Learning to Continually Learn via Meta-learning Agentic Memory Designs

1University of British Columbia

2Vector Institute

3Canada CIFAR AI Chair

This project introduce ALMA (Automated meta-Learning of Memory designs for Agentic systems), a framework that meta-learns memory designs to replace hand-engineered memory designs, therefore minimizing human effort and enabling agentic systems to be continual learners across diverse domains. Our approach employs a Meta Agent that searches over memory designs expressed as executable code in an open-ended manner, theoretically allowing the discovery of arbitrary memory designs, including database schemas as well as their retrieval and update mechanisms.

Open-ended exploration process workflow

Open-ended Exploration Process of ALMA.

The Meta Agent samples previously explored memory designs from an archive, where all explored memory designs and their evaluation logs are stored. Then the Meta Agent reflects on the sampled memory designs to generate new ideas and plans, which are implemented in code. The new designs are subsequently validated and evaluated, with the resulting logs added back to the archive to guide future sampling.

Example of Learning Process

We include an example learning process for the first six memory designs in Baba Is AI. The full learning process is available in our paper. The memory design archive tree illustrates how discovered memory designs are archived and structured during open-ended exploration. ALMA progressively discover new memory designs built on an ever-growing archive of previous discoveries.

Results

Testing results comparison

Comparison of success rates between the learned memory designs and baseline memory designs across environments.

The learned memory designs consistently outperform the all state-of-the-art human-designed memory baselines across benchmarks. This holds for agentic systems powered by both GPT-5-nano and GPT-5-mini, demonstrating that the discovered memory designs can more effectively store and reuse past experience to support continual learning of agentic system during test time. Moreover, the performance gains become more pronounced with a more capable foundation model, indicating that our learned memory designs generalize across different FMs and provide stronger support as the underlying agentic system becomes more powerful. Overall, these results show that the improvements are robust and not tied to a specific model, highlighting the scalability and generality of our approach.

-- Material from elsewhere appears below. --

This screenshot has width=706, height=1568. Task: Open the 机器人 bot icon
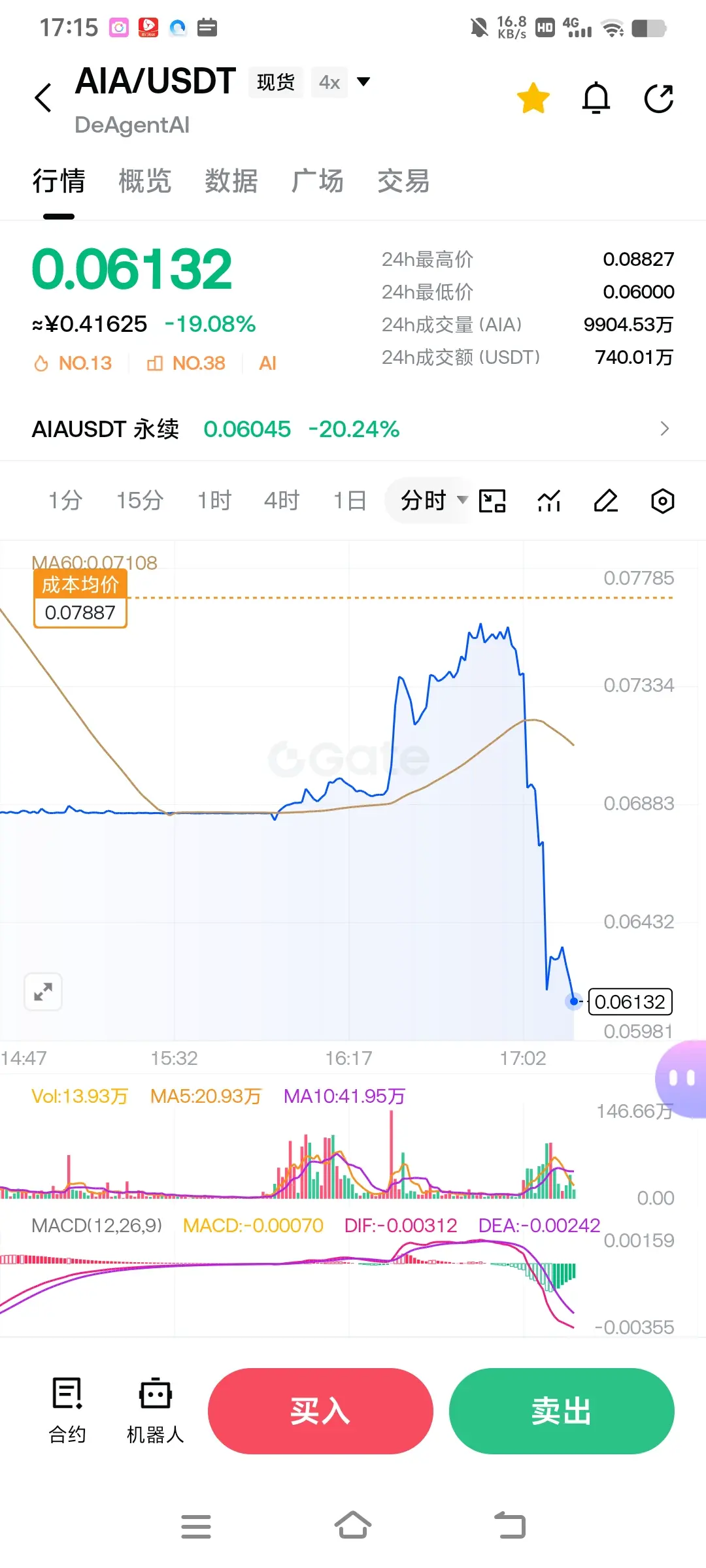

Meta-learning layer visualization

The visualization of the best-learned memory designs across different benchmarks.

Each sub-module in memory designs may have a dedicated database or none, depending on its function, and arrows show the retrieval and update workflows in memory designs. The name and explanation of each sub-module are generated by Meta Agent and manually summarized, respectively.

The learned memory designs show that ALMA discovers effective memory structures adapted to diverse task requirements. For games with explicit object interaction goals (e.g., ALFWorld and TextWorld), the learned memory designs tend to store fine-grained knowledge, such as spatial relationships between objects and room layouts. In contrast, for tasks that require more complex reasoning (e.g., Baba Is AI and MiniHack), the memory designs favor domain-specific abstract strategy, including strategy libraries and plan synthesis. This pattern indicates that ALMA automatically specializes memory designs to the demands of each domain.

Meta-learning layer visualization

Comparison of memory designs in ALFWorld. Left: Success rates as the memory size increases. Right: Success rates under task distribution shift.

Compared to manual memory designs, the learned memory design achieves higher performance faster with limited data and scales better as more trajectories are provided, demonstrating both higher sample efficiency and stronger scalability. The learned memory design also outperforms all human-designed baselines and demonstrating more effective adaptation under task distribution shift.